ENUNCIADO 1 – Qual é o nome da filha de Rigoletto citada no trecho da página?
ENUNCIADO 2 – Reproduza a parte do trecho da página que começa em "Talvez a imagem" e termina em "Divagar é bom!".

É claro que os leitores prescindem da tradução da frase do senhor Flaubert. Todavia, como o francês anda em baixa, depois que De Gaulle não disse o que lhe atribuem a respeito do Brasil, lá vai: 'A ópera é como o amor nos enche de tédio, mas a ela voltamos'. Estranho, como sendo eu defensor de formas arcaicas na poesia (meus incontáveis leitores sabem que prezo a dupla rima & ritmo), possa não ser fã dessa outra forma artificial de expressão que é a ópera.

Talvez a imagem de Rigoletto de saco cheio (Nele estando a filha, Gilda, após estranha e complicada trama, que redunda numa vingança desastrada – que azar, né! Como confiar num camarada chamado Sparafucile. La donna è móbile, tudo bem, mas isso não significa que deva escolher um saco como meio de locomoção) possa explicar minha relutância. A tempestade do terceiro ato à qual se referia Nelson Rodrigues, toda vez que faltavam palavras para cumprir o mínimo contratual com the Globe, era, sem dúvida, provocada pelas lágrimas da platéia. Vale dizer que essas. Tempestade de terceiro ato, a estudante da PUC, padres de passeata etc. frases padrão transformaram–se numa espécie de xiboletes para os leitores do grande Nelson. Divagar é bom!

SEÇÃO DE DADOS –
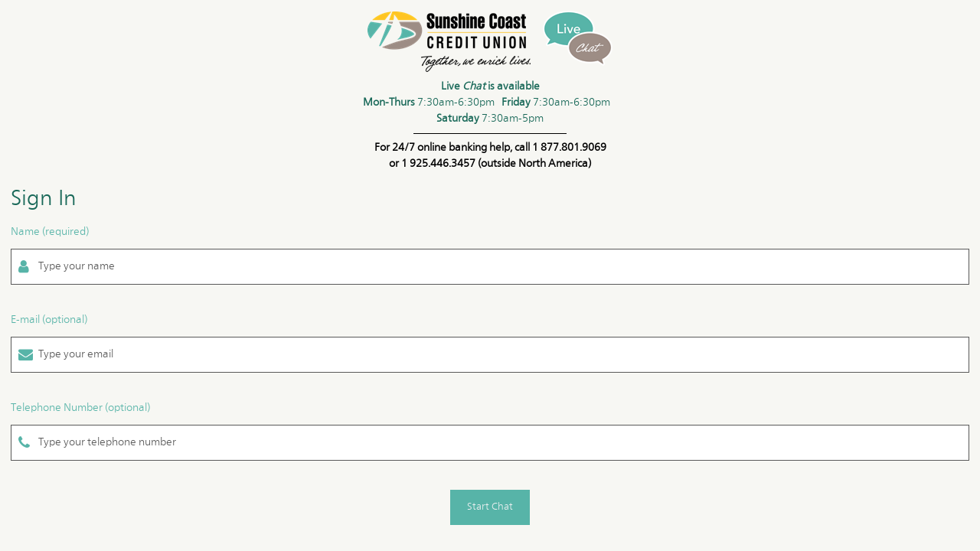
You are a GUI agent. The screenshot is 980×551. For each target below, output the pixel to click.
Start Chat (490, 507)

RESOLUÇÃO 1 – Gilda.

RESOLUÇÃO 2 –
Talvez a imagem de Rigoletto de saco cheio (Nele estando a filha, Gilda, após estranha e complicada trama, que redunda numa vingança desastrada – que azar, né! Como confiar num camarada chamado Sparafucile. La donna è móbile, tudo bem, mas isso não significa que deva escolher um saco como meio de locomoção) possa explicar minha relutância. A tempestade do terceiro ato à qual se referia Nelson Rodrigues, toda vez que faltavam palavras para cumprir o mínimo contratual com the Globe, era, sem dúvida, provocada pelas lágrimas da platéia. Vale dizer que essas. Tempestade de terceiro ato, a estudante da PUC, padres de passeata etc. frases padrão transformaram–se numa espécie de xiboletes para os leitores do grande Nelson. Divagar é bom!